C ++：“T a = b” - 复制构造函数或赋值运算符？

Question

Assume T is a C++ class, and if I do T a = b; , is the copy constructor or assignment operator called?

My current experiment shows the copy constructor is called, but do not understand why.

#include <iostream>
using namespace std;

class T {
 public:
  // Default constructor.
  T() : x("Default constructor") { }
  // Copy constructor.
  T(const T&) : x("Copy constructor") { }
  // Assignment operator.
  T& operator=(const T&) { x = "Assignment operator"; }
  string x;
};

int main() {
  T a;
  T b = a;
  cout << "T b = a; " << b.x << "\n";
  b = a;
  cout << "b = a; " << b.x << "\n";
  return 0;
}

$ g++ test.cc
$ ./a.out
T b = a; Copy constructor
b = a; Assignment operator

Thanks!

Answer 1

The copy constructor is called because

T a = b;

has the same effect as

T a(b);

It's an initialization, not an assignment.

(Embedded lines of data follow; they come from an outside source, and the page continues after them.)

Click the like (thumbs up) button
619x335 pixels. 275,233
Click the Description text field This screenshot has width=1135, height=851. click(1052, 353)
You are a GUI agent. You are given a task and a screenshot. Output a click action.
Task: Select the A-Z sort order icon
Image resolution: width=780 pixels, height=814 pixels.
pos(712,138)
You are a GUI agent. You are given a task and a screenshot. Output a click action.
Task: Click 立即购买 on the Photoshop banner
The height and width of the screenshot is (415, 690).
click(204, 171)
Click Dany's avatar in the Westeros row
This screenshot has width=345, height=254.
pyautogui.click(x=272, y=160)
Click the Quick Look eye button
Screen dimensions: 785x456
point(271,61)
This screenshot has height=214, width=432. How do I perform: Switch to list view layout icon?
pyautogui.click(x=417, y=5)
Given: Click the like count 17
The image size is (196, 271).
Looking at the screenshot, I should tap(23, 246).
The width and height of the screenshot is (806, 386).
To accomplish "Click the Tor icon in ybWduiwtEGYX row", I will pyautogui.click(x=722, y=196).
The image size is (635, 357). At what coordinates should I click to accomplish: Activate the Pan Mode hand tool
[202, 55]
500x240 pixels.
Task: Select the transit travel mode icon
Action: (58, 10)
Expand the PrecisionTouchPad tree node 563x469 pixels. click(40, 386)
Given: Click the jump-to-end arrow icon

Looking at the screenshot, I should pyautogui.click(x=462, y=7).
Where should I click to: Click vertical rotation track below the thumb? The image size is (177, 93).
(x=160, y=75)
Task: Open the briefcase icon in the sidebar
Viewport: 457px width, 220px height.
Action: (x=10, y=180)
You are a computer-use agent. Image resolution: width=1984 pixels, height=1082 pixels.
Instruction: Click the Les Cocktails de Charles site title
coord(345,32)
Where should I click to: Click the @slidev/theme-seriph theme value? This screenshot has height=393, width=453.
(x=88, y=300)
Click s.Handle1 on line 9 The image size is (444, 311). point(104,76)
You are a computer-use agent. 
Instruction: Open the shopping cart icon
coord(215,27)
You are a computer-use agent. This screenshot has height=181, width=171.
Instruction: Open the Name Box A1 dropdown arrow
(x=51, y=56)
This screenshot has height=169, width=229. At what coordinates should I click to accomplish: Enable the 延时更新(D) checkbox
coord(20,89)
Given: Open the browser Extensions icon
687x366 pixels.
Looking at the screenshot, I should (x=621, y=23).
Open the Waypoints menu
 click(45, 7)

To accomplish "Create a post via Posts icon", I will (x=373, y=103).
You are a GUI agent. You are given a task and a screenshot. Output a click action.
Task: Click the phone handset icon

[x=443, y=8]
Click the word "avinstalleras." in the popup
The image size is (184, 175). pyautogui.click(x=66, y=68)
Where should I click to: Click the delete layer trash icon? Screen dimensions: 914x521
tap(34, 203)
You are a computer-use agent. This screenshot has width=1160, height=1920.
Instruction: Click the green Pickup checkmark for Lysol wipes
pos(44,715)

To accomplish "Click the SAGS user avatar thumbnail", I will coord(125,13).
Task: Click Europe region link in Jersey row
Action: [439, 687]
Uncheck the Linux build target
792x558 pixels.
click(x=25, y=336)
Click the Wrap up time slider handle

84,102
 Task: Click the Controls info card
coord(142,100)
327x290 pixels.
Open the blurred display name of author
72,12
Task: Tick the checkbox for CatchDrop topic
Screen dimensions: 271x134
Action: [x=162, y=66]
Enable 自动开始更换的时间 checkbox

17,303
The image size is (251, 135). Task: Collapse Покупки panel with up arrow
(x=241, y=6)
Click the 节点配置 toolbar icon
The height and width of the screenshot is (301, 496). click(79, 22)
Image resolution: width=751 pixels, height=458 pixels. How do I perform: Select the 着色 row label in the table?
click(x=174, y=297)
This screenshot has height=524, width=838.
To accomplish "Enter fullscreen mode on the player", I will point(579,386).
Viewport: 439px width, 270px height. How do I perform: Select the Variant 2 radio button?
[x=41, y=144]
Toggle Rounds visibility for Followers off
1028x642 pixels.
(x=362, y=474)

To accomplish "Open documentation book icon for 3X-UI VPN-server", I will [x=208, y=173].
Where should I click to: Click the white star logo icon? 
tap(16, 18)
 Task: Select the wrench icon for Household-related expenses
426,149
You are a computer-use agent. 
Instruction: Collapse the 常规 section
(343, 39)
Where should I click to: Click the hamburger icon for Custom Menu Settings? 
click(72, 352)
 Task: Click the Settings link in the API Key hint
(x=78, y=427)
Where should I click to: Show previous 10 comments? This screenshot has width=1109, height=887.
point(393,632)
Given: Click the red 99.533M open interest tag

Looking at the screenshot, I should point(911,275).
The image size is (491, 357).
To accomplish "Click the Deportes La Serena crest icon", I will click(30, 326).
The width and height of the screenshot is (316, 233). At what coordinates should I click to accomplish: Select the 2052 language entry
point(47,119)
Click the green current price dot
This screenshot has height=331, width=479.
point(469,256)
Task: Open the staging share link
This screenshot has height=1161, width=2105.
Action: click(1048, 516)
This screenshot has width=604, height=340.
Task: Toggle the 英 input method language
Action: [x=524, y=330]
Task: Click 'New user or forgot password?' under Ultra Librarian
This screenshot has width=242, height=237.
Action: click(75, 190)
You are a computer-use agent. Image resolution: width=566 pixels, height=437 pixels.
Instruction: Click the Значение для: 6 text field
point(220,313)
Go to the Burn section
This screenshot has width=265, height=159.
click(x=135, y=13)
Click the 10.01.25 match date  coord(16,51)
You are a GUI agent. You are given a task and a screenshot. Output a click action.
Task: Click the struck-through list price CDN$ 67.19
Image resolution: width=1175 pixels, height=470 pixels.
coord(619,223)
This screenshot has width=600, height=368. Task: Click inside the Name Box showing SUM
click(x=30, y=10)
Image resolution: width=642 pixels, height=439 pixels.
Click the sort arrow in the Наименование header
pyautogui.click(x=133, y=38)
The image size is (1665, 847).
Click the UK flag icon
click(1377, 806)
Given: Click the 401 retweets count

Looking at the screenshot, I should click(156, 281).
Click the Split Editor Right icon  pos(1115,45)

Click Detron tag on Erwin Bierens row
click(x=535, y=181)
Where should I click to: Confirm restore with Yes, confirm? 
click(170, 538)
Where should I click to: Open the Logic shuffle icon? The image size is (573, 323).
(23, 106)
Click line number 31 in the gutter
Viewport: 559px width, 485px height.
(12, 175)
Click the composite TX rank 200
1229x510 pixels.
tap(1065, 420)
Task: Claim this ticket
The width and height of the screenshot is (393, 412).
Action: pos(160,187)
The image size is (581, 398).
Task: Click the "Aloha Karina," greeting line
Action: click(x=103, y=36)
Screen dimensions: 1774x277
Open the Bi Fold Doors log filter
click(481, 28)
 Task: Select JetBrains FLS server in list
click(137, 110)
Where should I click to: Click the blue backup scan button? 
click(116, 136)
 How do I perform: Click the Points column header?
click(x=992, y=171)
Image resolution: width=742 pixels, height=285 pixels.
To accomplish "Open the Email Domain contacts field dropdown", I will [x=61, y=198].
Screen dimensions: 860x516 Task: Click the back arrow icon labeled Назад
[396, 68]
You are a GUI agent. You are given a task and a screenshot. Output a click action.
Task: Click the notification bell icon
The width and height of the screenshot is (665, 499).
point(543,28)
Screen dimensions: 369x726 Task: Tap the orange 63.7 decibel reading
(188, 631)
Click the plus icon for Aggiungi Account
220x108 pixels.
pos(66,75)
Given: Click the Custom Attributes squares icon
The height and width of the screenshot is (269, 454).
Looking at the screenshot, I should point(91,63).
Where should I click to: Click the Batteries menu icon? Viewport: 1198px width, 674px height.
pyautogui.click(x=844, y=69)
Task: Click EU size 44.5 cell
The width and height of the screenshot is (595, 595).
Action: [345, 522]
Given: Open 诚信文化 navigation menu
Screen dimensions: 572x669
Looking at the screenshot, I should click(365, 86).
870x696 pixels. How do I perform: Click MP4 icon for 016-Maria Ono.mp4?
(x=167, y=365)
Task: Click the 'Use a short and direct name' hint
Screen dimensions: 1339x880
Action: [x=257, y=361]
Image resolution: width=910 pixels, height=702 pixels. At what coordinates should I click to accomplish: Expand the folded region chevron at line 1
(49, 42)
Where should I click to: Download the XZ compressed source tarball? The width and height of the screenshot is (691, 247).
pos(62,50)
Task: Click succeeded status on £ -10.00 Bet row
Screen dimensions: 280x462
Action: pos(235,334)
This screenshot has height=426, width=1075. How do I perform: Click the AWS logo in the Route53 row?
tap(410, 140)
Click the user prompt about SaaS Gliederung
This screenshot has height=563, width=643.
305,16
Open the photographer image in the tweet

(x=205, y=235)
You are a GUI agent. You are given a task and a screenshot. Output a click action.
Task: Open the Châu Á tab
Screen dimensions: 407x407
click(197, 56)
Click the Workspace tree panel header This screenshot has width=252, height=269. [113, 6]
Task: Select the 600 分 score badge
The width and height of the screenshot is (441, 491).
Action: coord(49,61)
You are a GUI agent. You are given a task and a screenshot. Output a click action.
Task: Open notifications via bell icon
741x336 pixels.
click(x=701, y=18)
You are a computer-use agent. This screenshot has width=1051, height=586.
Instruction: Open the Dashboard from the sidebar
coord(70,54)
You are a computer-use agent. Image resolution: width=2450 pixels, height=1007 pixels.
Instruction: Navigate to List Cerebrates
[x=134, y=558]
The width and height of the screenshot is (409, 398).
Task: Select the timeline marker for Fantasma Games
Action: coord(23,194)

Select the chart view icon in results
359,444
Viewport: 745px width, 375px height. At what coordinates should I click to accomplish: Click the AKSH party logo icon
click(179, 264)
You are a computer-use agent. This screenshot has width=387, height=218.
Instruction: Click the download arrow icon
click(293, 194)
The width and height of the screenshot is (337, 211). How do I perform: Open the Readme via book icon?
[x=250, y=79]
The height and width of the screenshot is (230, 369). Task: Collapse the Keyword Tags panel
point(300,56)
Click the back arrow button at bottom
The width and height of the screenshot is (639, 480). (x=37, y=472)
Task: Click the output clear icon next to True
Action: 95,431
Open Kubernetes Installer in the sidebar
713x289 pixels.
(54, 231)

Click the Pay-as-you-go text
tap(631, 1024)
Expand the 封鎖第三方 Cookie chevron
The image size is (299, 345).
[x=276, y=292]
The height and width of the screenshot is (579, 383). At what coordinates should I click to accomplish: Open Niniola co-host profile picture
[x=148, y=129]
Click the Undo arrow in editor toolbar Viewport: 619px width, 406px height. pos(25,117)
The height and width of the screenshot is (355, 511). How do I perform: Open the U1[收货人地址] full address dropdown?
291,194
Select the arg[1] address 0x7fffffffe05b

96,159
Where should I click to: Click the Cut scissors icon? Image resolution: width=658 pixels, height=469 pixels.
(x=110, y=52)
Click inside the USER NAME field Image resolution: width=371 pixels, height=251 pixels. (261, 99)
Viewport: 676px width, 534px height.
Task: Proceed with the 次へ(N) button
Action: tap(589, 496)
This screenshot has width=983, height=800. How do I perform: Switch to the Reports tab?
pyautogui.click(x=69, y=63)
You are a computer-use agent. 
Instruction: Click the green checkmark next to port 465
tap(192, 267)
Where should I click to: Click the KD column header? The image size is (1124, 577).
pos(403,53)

Long story short, it's just how the language works.

Answer 2

...

// The variable a does not exist before this point, therefore it is *conststructed*
T a = b; // Copy constructor is called

...

vs

...

T a;   // Default constructor is called

// a already exists, so assignment is used here
a = b; // assignment operator is called

...